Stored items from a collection
==*==

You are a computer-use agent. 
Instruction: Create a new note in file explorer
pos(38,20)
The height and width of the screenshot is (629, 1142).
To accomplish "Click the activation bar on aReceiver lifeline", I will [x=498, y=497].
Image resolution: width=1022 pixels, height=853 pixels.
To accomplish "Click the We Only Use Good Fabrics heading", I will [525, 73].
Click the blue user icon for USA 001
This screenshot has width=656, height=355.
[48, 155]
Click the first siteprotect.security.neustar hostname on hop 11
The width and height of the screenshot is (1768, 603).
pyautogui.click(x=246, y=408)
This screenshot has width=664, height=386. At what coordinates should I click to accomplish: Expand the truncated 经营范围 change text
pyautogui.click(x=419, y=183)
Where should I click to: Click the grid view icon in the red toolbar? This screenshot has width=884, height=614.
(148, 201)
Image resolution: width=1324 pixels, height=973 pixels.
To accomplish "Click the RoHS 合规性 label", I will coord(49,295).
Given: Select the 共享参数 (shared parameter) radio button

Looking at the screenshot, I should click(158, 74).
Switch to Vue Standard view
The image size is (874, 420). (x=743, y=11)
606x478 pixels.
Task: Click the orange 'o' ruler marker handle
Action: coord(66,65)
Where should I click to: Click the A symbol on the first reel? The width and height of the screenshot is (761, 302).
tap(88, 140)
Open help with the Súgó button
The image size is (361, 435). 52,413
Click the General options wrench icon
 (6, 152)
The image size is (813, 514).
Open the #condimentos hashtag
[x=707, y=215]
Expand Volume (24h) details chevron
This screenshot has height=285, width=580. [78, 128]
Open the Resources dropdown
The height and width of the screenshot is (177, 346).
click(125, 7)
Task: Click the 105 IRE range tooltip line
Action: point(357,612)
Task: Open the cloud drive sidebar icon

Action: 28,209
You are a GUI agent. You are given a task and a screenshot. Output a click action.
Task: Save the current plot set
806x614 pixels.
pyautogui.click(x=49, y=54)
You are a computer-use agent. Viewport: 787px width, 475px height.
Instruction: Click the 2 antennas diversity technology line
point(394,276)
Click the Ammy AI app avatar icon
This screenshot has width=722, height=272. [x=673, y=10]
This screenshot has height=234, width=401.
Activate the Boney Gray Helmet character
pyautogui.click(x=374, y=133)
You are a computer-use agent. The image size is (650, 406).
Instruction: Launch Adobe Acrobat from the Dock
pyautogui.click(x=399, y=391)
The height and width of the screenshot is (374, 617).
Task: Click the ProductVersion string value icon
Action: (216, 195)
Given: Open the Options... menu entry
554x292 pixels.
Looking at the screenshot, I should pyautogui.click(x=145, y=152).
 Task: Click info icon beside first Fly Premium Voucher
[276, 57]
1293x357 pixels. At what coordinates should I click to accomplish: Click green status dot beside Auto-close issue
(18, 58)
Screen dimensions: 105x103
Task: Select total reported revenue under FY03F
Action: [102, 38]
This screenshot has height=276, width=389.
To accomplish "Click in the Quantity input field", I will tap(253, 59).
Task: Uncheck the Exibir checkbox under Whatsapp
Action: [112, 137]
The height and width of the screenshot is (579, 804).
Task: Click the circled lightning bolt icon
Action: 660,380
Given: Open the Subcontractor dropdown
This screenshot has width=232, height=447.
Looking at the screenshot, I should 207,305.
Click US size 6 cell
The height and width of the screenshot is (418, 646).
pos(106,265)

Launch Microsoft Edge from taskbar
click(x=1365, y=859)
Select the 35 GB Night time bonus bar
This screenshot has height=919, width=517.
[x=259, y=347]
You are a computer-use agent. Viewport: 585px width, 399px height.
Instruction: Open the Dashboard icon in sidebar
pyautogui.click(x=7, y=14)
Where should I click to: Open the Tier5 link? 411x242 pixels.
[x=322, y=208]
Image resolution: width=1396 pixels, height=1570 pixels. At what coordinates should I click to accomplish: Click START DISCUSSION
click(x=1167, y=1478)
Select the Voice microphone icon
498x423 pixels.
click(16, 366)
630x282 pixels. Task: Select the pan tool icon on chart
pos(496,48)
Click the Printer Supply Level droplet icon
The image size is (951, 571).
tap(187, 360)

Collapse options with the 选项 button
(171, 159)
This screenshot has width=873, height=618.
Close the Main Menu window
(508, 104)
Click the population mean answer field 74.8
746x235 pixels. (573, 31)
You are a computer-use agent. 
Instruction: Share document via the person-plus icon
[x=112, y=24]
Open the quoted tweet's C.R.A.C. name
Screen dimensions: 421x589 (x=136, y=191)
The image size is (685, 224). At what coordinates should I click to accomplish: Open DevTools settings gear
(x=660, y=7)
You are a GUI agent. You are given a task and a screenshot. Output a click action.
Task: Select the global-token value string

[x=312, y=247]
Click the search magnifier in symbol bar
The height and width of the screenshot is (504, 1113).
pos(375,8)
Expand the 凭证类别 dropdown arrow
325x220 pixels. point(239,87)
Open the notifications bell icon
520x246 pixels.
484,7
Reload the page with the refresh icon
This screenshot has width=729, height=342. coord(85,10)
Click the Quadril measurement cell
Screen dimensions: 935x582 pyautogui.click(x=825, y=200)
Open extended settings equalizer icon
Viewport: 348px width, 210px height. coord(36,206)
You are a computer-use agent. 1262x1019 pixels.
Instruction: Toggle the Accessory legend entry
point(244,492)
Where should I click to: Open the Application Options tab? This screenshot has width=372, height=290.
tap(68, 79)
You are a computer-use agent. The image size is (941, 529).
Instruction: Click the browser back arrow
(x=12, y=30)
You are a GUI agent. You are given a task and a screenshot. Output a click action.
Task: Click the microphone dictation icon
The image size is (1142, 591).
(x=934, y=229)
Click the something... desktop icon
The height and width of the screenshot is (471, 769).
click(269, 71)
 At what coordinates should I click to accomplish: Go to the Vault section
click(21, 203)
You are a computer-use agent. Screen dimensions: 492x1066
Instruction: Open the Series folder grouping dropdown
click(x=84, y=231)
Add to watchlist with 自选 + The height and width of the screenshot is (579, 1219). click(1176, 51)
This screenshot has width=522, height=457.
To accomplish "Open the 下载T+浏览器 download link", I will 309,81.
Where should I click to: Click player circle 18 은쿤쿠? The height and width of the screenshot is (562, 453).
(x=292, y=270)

==*==

Please set down each entry again, word for word.

You are a computer-use agent. 
Instruction: Create a new note in file explorer
pos(38,20)
The height and width of the screenshot is (629, 1142).
To accomplish "Click the activation bar on aReceiver lifeline", I will [x=498, y=497].
Image resolution: width=1022 pixels, height=853 pixels.
To accomplish "Click the We Only Use Good Fabrics heading", I will [525, 73].
Click the blue user icon for USA 001
This screenshot has width=656, height=355.
[48, 155]
Click the first siteprotect.security.neustar hostname on hop 11
The width and height of the screenshot is (1768, 603).
pyautogui.click(x=246, y=408)
This screenshot has width=664, height=386. At what coordinates should I click to accomplish: Expand the truncated 经营范围 change text
pyautogui.click(x=419, y=183)
Where should I click to: Click the grid view icon in the red toolbar? This screenshot has width=884, height=614.
(148, 201)
Image resolution: width=1324 pixels, height=973 pixels.
To accomplish "Click the RoHS 合规性 label", I will coord(49,295).
Given: Select the 共享参数 (shared parameter) radio button

Looking at the screenshot, I should click(158, 74).
Switch to Vue Standard view
The image size is (874, 420). (x=743, y=11)
606x478 pixels.
Task: Click the orange 'o' ruler marker handle
Action: coord(66,65)
Where should I click to: Click the A symbol on the first reel? The width and height of the screenshot is (761, 302).
tap(88, 140)
Open help with the Súgó button
The image size is (361, 435). 52,413
Click the General options wrench icon
 (6, 152)
The image size is (813, 514).
Open the #condimentos hashtag
[x=707, y=215]
Expand Volume (24h) details chevron
This screenshot has height=285, width=580. [78, 128]
Open the Resources dropdown
The height and width of the screenshot is (177, 346).
click(125, 7)
Task: Click the 105 IRE range tooltip line
Action: point(357,612)
Task: Open the cloud drive sidebar icon

Action: 28,209
You are a GUI agent. You are given a task and a screenshot. Output a click action.
Task: Save the current plot set
806x614 pixels.
pyautogui.click(x=49, y=54)
You are a computer-use agent. Viewport: 787px width, 475px height.
Instruction: Click the 2 antennas diversity technology line
point(394,276)
Click the Ammy AI app avatar icon
This screenshot has width=722, height=272. [x=673, y=10]
This screenshot has height=234, width=401.
Activate the Boney Gray Helmet character
pyautogui.click(x=374, y=133)
You are a computer-use agent. The image size is (650, 406).
Instruction: Launch Adobe Acrobat from the Dock
pyautogui.click(x=399, y=391)
The height and width of the screenshot is (374, 617).
Task: Click the ProductVersion string value icon
Action: (216, 195)
Given: Open the Options... menu entry
554x292 pixels.
Looking at the screenshot, I should pyautogui.click(x=145, y=152).
 Task: Click info icon beside first Fly Premium Voucher
[276, 57]
1293x357 pixels. At what coordinates should I click to accomplish: Click green status dot beside Auto-close issue
(18, 58)
Screen dimensions: 105x103
Task: Select total reported revenue under FY03F
Action: [102, 38]
This screenshot has height=276, width=389.
To accomplish "Click in the Quantity input field", I will tap(253, 59).
Task: Uncheck the Exibir checkbox under Whatsapp
Action: [112, 137]
The height and width of the screenshot is (579, 804).
Task: Click the circled lightning bolt icon
Action: 660,380
Given: Open the Subcontractor dropdown
This screenshot has width=232, height=447.
Looking at the screenshot, I should 207,305.
Click US size 6 cell
The height and width of the screenshot is (418, 646).
pos(106,265)

Launch Microsoft Edge from taskbar
click(x=1365, y=859)
Select the 35 GB Night time bonus bar
This screenshot has height=919, width=517.
[x=259, y=347]
You are a computer-use agent. Viewport: 585px width, 399px height.
Instruction: Open the Dashboard icon in sidebar
pyautogui.click(x=7, y=14)
Where should I click to: Open the Tier5 link? 411x242 pixels.
[x=322, y=208]
Image resolution: width=1396 pixels, height=1570 pixels. At what coordinates should I click to accomplish: Click START DISCUSSION
click(x=1167, y=1478)
Select the Voice microphone icon
498x423 pixels.
click(16, 366)
630x282 pixels. Task: Select the pan tool icon on chart
pos(496,48)
Click the Printer Supply Level droplet icon
The image size is (951, 571).
tap(187, 360)

Collapse options with the 选项 button
(171, 159)
This screenshot has width=873, height=618.
Close the Main Menu window
(508, 104)
Click the population mean answer field 74.8
746x235 pixels. (573, 31)
You are a computer-use agent. 
Instruction: Share document via the person-plus icon
[x=112, y=24]
Open the quoted tweet's C.R.A.C. name
Screen dimensions: 421x589 (x=136, y=191)
The image size is (685, 224). At what coordinates should I click to accomplish: Open DevTools settings gear
(x=660, y=7)
You are a GUI agent. You are given a task and a screenshot. Output a click action.
Task: Select the global-token value string

[x=312, y=247]
Click the search magnifier in symbol bar
The height and width of the screenshot is (504, 1113).
pos(375,8)
Expand the 凭证类别 dropdown arrow
325x220 pixels. point(239,87)
Open the notifications bell icon
520x246 pixels.
484,7
Reload the page with the refresh icon
This screenshot has width=729, height=342. coord(85,10)
Click the Quadril measurement cell
Screen dimensions: 935x582 pyautogui.click(x=825, y=200)
Open extended settings equalizer icon
Viewport: 348px width, 210px height. coord(36,206)
You are a computer-use agent. 1262x1019 pixels.
Instruction: Toggle the Accessory legend entry
point(244,492)
Where should I click to: Open the Application Options tab? This screenshot has width=372, height=290.
tap(68, 79)
You are a computer-use agent. The image size is (941, 529).
Instruction: Click the browser back arrow
(x=12, y=30)
You are a GUI agent. You are given a task and a screenshot. Output a click action.
Task: Click the microphone dictation icon
The image size is (1142, 591).
(x=934, y=229)
Click the something... desktop icon
The height and width of the screenshot is (471, 769).
click(269, 71)
 At what coordinates should I click to accomplish: Go to the Vault section
click(21, 203)
You are a computer-use agent. Screen dimensions: 492x1066
Instruction: Open the Series folder grouping dropdown
click(x=84, y=231)
Add to watchlist with 自选 + The height and width of the screenshot is (579, 1219). click(1176, 51)
This screenshot has width=522, height=457.
To accomplish "Open the 下载T+浏览器 download link", I will 309,81.
Where should I click to: Click player circle 18 은쿤쿠? The height and width of the screenshot is (562, 453).
(x=292, y=270)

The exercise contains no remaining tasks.